The truth is that Facebook has already taken on one of the functions of a media company: to act as a gatekeeper. It has labelled satire. It takes down “clickbait” articles which, in its own words, have headlines that “intentionally leave out crucial information, or mislead people”. Its algorithms clearly have some standards for content quality.
But Facebook won’t apply those standards to its fake news problem. In fact, Facebook chief executive Mark Zuckerberg took to his own profile to explain why and to reject the much-discussed idea that false news articles on the network could have affected the election. (Zuckerberg said the same thing at a conference last week. But the idea has persisted so strongly that he decided to address it again.)
I don’t know if we can lay credit or blame for this election’s outcome at social media’s doorstep. Finding that out would take a lot of research, an army of sociologists and access to a lot of Facebook data I don’t have.

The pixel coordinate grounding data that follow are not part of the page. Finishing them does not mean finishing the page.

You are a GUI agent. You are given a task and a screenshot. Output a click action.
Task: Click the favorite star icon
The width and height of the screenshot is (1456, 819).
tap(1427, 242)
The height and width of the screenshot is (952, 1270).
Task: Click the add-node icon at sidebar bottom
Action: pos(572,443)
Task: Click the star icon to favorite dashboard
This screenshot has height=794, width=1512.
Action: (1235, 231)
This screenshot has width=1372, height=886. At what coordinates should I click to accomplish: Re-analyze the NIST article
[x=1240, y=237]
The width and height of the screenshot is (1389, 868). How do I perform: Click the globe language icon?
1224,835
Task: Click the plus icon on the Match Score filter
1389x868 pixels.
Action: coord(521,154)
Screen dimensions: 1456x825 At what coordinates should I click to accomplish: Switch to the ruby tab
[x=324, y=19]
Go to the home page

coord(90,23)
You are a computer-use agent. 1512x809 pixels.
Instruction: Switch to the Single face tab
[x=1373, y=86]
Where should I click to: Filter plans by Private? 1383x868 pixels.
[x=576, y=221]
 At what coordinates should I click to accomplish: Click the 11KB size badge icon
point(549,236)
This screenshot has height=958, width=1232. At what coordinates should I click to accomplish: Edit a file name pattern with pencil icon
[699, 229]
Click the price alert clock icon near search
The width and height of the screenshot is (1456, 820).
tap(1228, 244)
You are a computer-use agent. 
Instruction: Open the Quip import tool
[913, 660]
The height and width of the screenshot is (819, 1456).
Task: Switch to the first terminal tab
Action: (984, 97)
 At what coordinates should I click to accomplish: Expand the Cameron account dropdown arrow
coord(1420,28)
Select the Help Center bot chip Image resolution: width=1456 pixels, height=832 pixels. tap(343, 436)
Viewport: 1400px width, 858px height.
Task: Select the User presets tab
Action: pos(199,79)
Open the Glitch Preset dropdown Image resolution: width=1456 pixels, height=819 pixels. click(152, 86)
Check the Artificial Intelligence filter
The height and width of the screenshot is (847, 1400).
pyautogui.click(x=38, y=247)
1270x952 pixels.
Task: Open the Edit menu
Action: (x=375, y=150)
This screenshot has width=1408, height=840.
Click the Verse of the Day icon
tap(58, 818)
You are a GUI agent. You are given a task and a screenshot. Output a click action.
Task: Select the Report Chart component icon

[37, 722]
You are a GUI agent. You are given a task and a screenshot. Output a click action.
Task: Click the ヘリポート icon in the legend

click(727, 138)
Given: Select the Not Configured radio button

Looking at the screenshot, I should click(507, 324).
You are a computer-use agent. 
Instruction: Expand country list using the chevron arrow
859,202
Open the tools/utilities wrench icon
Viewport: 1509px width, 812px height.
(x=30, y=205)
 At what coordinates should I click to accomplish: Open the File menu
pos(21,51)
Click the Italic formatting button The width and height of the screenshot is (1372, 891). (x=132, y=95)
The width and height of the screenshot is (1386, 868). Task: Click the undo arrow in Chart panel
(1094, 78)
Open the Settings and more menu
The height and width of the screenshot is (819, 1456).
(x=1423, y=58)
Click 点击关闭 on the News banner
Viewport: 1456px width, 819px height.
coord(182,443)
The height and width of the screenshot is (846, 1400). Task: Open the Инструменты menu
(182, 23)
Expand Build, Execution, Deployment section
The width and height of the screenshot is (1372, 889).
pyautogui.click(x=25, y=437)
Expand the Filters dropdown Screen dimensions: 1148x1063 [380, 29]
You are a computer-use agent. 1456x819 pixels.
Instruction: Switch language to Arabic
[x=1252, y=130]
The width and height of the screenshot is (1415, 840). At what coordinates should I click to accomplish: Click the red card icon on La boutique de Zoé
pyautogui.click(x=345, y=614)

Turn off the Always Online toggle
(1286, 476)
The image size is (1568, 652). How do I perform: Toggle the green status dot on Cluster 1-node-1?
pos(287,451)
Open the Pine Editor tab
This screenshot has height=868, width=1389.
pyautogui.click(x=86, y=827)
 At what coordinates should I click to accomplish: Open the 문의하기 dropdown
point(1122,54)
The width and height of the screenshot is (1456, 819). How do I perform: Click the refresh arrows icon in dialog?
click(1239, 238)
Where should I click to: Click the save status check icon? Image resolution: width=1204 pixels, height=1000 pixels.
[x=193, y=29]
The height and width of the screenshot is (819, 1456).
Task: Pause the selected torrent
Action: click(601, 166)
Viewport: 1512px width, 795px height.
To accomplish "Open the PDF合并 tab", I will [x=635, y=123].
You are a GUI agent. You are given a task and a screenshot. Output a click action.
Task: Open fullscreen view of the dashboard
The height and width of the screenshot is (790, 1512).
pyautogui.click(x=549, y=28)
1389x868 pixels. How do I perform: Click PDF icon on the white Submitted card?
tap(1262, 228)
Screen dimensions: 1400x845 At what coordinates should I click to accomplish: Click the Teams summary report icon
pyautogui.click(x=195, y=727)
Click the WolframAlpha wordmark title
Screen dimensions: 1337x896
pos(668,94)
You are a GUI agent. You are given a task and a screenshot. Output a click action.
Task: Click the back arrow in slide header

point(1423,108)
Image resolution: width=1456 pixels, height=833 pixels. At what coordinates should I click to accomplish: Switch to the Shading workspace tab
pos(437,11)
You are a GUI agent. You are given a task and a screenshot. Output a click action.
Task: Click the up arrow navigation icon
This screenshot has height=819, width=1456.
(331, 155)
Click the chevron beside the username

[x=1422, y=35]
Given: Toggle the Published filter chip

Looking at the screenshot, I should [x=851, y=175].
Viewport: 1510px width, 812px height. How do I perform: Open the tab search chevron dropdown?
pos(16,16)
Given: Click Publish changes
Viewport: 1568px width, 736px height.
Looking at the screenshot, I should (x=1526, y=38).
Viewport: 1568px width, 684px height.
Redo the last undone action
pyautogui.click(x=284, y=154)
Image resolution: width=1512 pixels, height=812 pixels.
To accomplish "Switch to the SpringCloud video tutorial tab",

But what is troubling about Zuckerberg’s post is his explanation for why Facebook isn’t tagging or penalising false news:
“Identifying the ‘truth’ is complicated. While some hoaxes can be completely debunked, a greater amount of content, including from mainstream sources, often gets the basic idea right but some details wrong or omitted. An even greater volume of stories express an opinion that many will disagree with and flag as incorrect even when factual. I am confident we can find ways for our community to tell us what content is most meaningful, but I believe we must be extremely cautious about becoming arbiters of truth ourselves.”
I agree it’s not easy for Facebook to tackle this problem. Worries of a politicised Facebook have dogged its steps before. Those accusations are still haunting the network; Facebook in a statement on Monday denied a Gizmodo article claiming it had a solution to its fake news problem but quashed it, fearing backlash from the right.
It’s true that Facebook alone shouldn’t define what is the truth. But its prominence as a source of news gives it the responsibility to flag what is false.
In his post, Zuckerberg essentially falls back on an old excuse when the fake news issue comes up: that Facebook is just technology firm and a platform . . . an aggregator not up to the task of policing its users.
That excuse started out thin, and is only getting thinner.
Sure, social media companies may want to deny that they are in the content business. But they are in it — and only getting deeper. Look at where these companies are investing: more photo-sharing, video, virtual reality. Those are all new media products that they say they need to survive.